She encouraged leaders to ask: “What do we need to do to enable [a] person to thrive [and to] better manage their health and social care?” noting the two ideas are closely linked.

But guests were split as to whether technology should be brought in to support optimised processes and pathways, or whether new processes could be designed around the opportunities that new technology affords.

“Too often we’re trying to shove technology in and make it work,” said Martin Ellis, South West London ICS chief digital information officer. “I actually think you need to be able to design the model of care, and then [see] what tech’s required to do that.”

However, Sir John pointed out that “sometimes it is knowing what the technology can do that facilitates your thinking on redesigning the care”.

Kelvyn Hipperson is executive CIO for Cornwall and Isles of Scilly ICB and for Royal Cornwall Hospitals and Cornwall Partnership Trust. He favours an incremental approach to transformation, where technologists must facilitate the here-and-now, but also paint a vision of the possible.
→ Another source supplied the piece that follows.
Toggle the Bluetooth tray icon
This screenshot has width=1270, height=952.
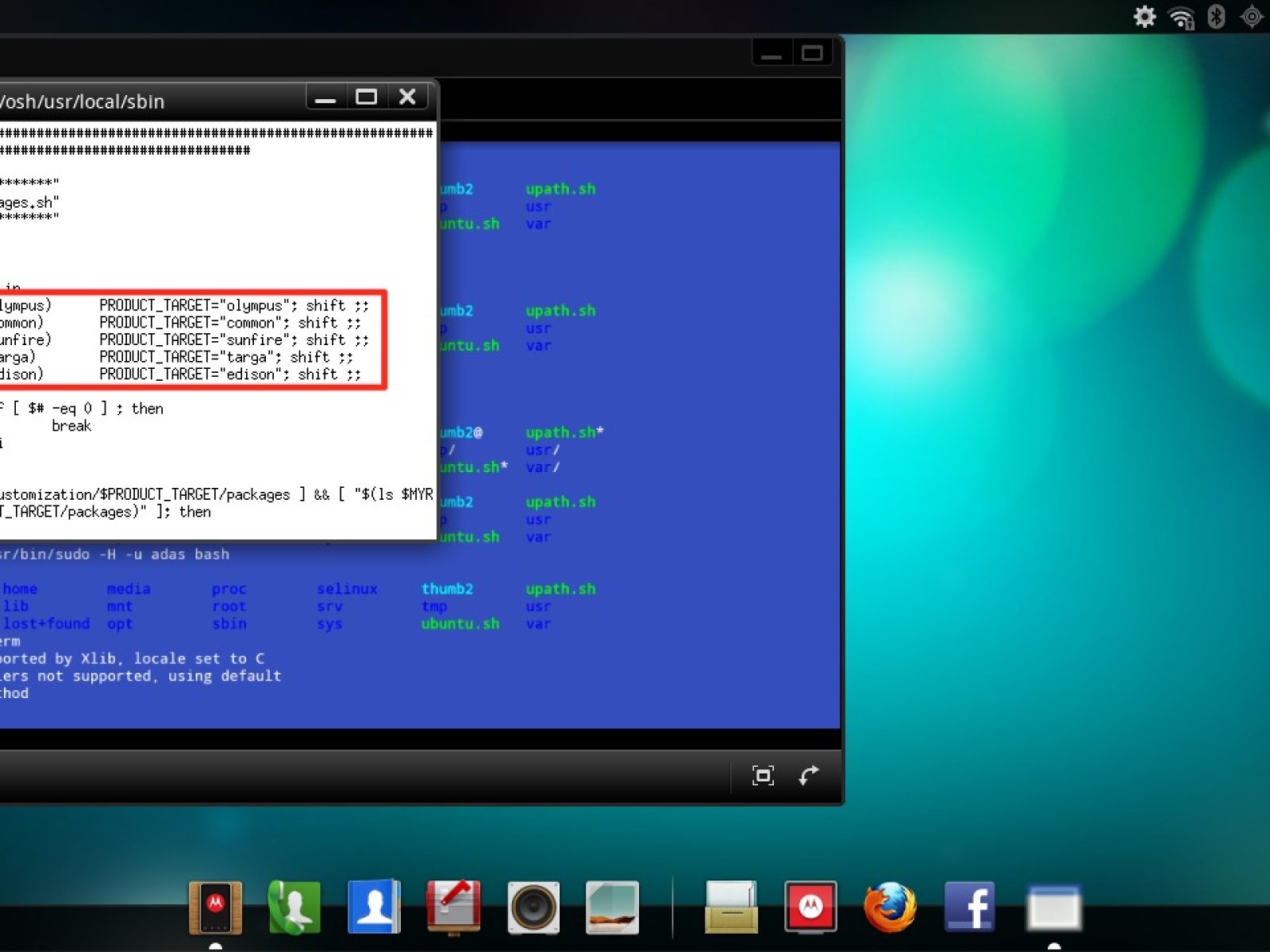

“Transformation has to operate across all time frames,” he said. “The long-term vision… is to keep accumulating those changes.

“As people move forward on that journey, the light bulbs start to come on, and eventually you reach a point where… they grab the idea and actually run off.”
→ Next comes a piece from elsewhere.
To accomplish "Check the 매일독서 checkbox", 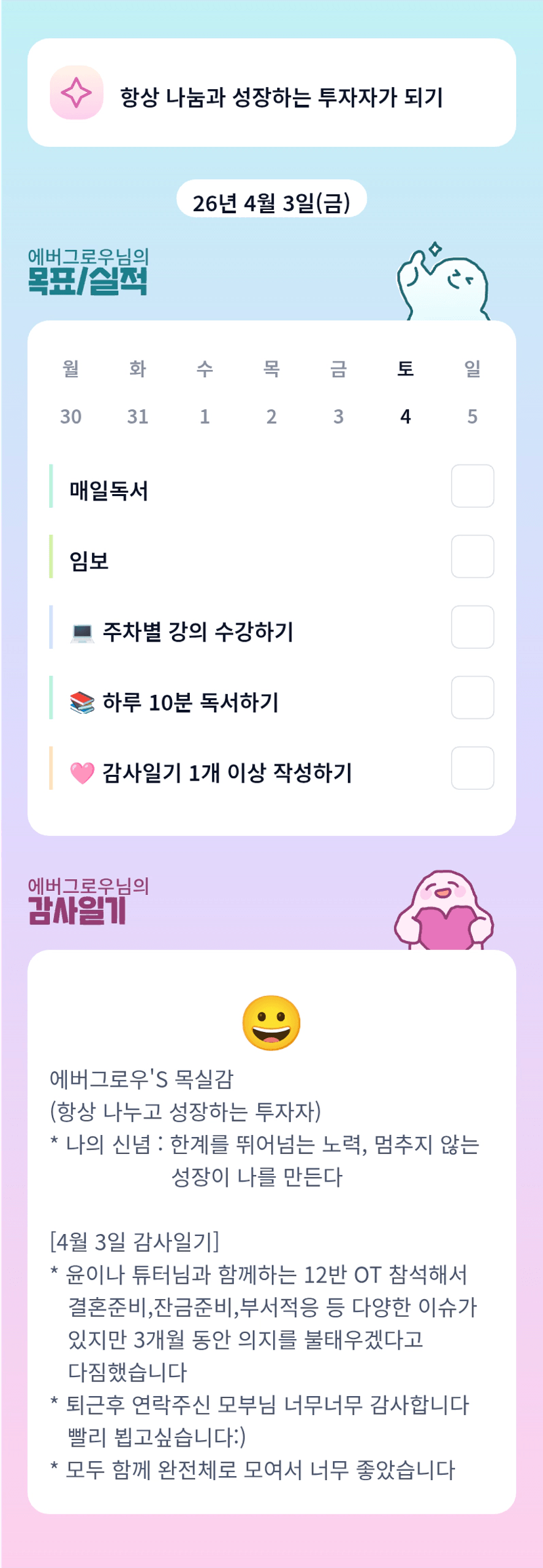I will click(472, 486).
Karen Taylor, non-executive director, Kent Community Health FT, noted there is scope for closer collaboration between social care and healthcare when it comes to innovation. She knows of developments from the social care sector around caring for people in their own homes, data collection, and information-sharing platforms “which healthcare is quite ignorant of, in many ways”.

“So, there is that opportunity in neighbourhoods if you bring the right people together with the right discussion,” she said.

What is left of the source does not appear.